### [About this exercise]
Could the records below be restated word for word, without a single picture?
-------- Recorded data --------
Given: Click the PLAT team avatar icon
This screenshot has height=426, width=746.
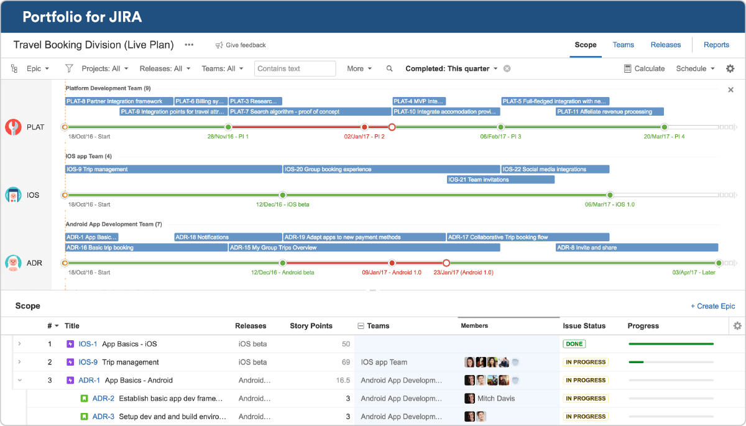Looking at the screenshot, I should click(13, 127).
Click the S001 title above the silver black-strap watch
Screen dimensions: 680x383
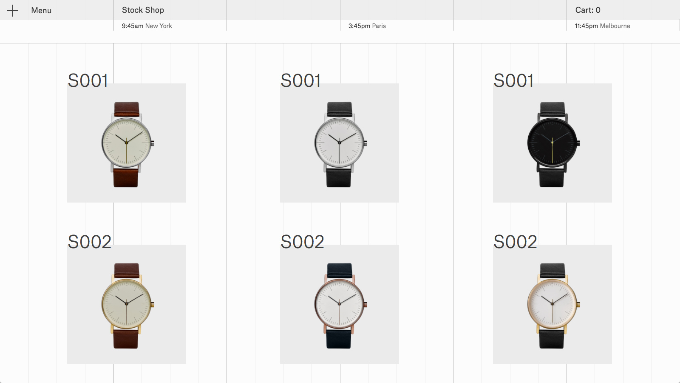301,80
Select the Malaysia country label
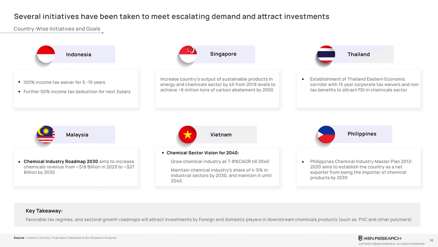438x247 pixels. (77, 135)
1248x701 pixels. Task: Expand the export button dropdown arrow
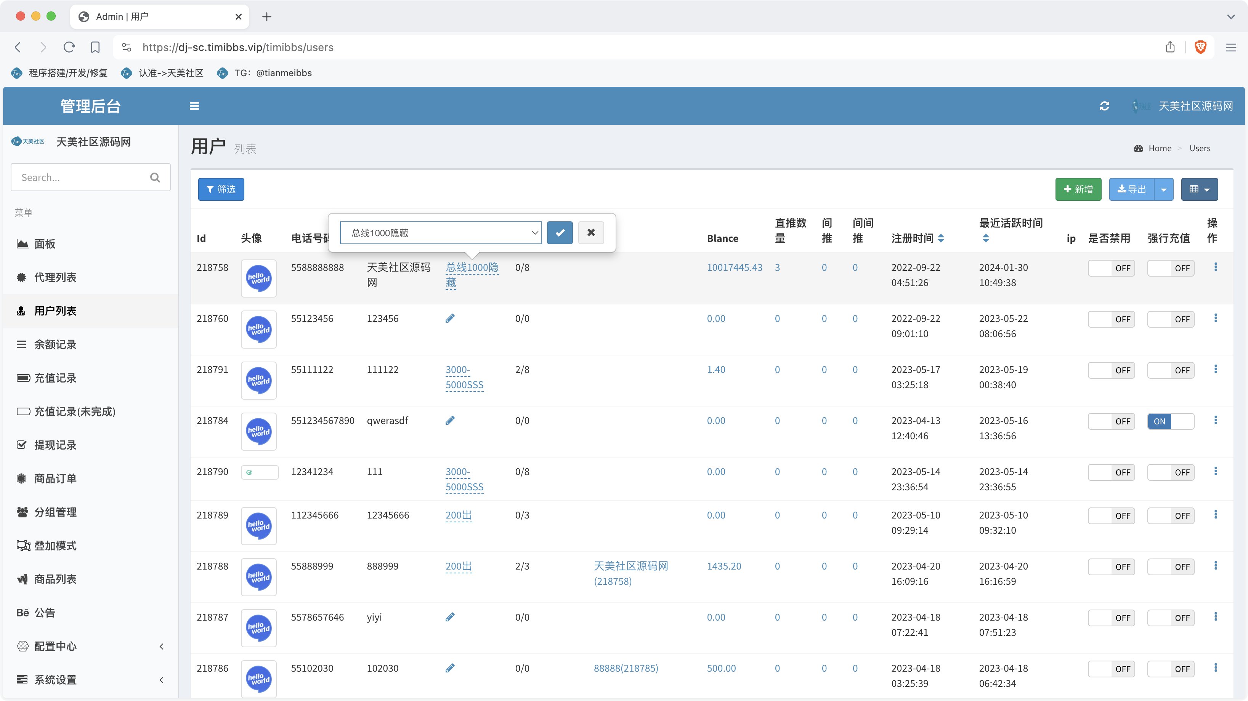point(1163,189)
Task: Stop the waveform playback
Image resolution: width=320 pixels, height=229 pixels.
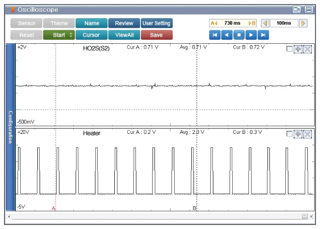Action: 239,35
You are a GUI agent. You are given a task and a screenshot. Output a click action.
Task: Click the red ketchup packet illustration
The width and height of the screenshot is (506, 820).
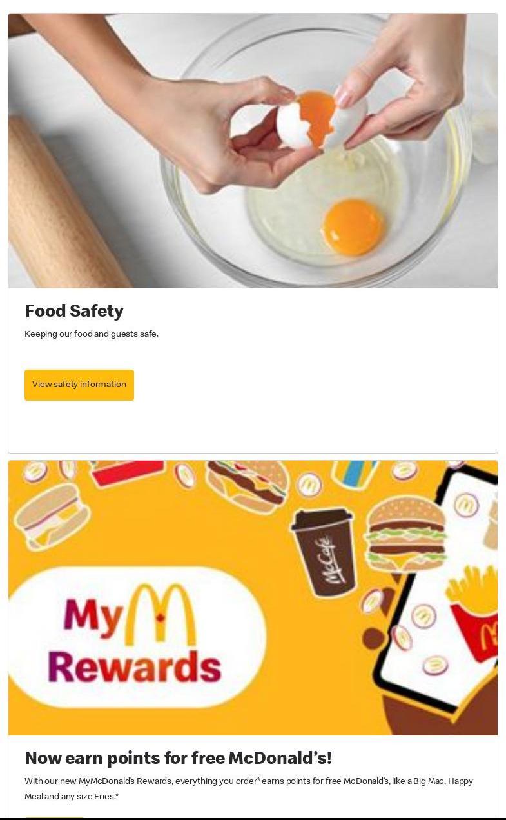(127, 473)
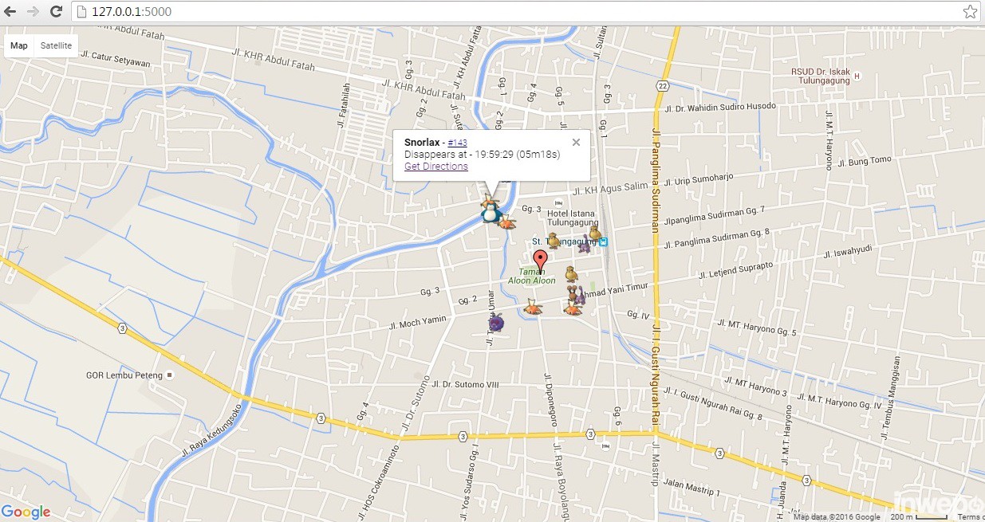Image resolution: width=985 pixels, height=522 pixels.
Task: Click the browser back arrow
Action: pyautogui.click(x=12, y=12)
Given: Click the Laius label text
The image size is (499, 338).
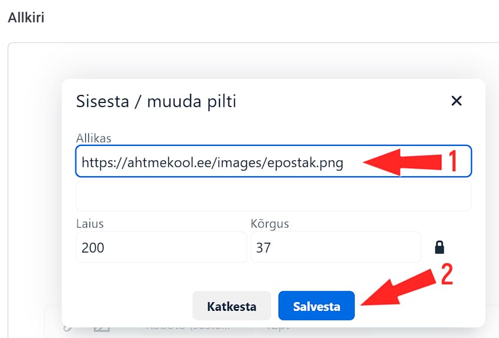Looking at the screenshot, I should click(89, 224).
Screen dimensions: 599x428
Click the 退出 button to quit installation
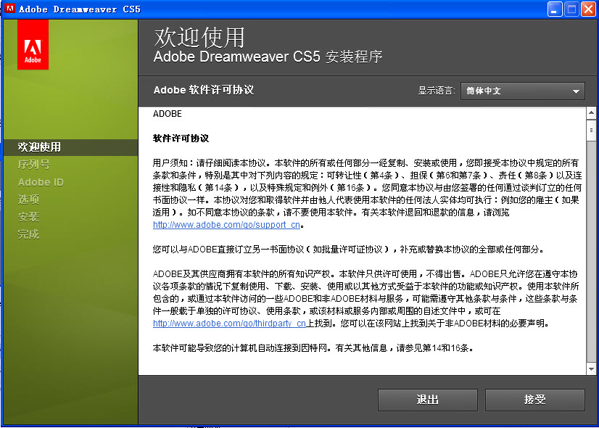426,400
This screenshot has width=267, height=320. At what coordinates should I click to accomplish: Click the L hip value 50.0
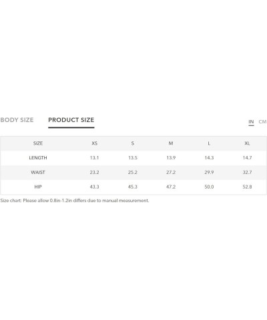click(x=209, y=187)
--------
### [Your response]
Given: Click the PLAT team avatar icon
This screenshot has height=426, width=746.
Looking at the screenshot, I should click(13, 127).
Click the S001 title above the silver black-strap watch
Screen dimensions: 680x383
301,80
Select the Malaysia country label
438x247 pixels. (77, 135)
1248x701 pixels. Task: Expand the export button dropdown arrow
point(1163,189)
Task: Stop the waveform playback
Image resolution: width=320 pixels, height=229 pixels.
Action: 239,35
You are a GUI agent. You are given a task and a screenshot. Output a click action.
Task: Click the red ketchup packet illustration
The width and height of the screenshot is (506, 820).
(127, 473)
Image resolution: width=985 pixels, height=522 pixels.
Task: Click the browser back arrow
Action: pyautogui.click(x=12, y=12)
Given: Click the Laius label text
The image size is (499, 338).
Looking at the screenshot, I should click(89, 224).
Screen dimensions: 599x428
Click the 退出 button to quit installation
426,400
This screenshot has width=267, height=320. At what coordinates should I click to accomplish: Click the L hip value 50.0
click(x=209, y=187)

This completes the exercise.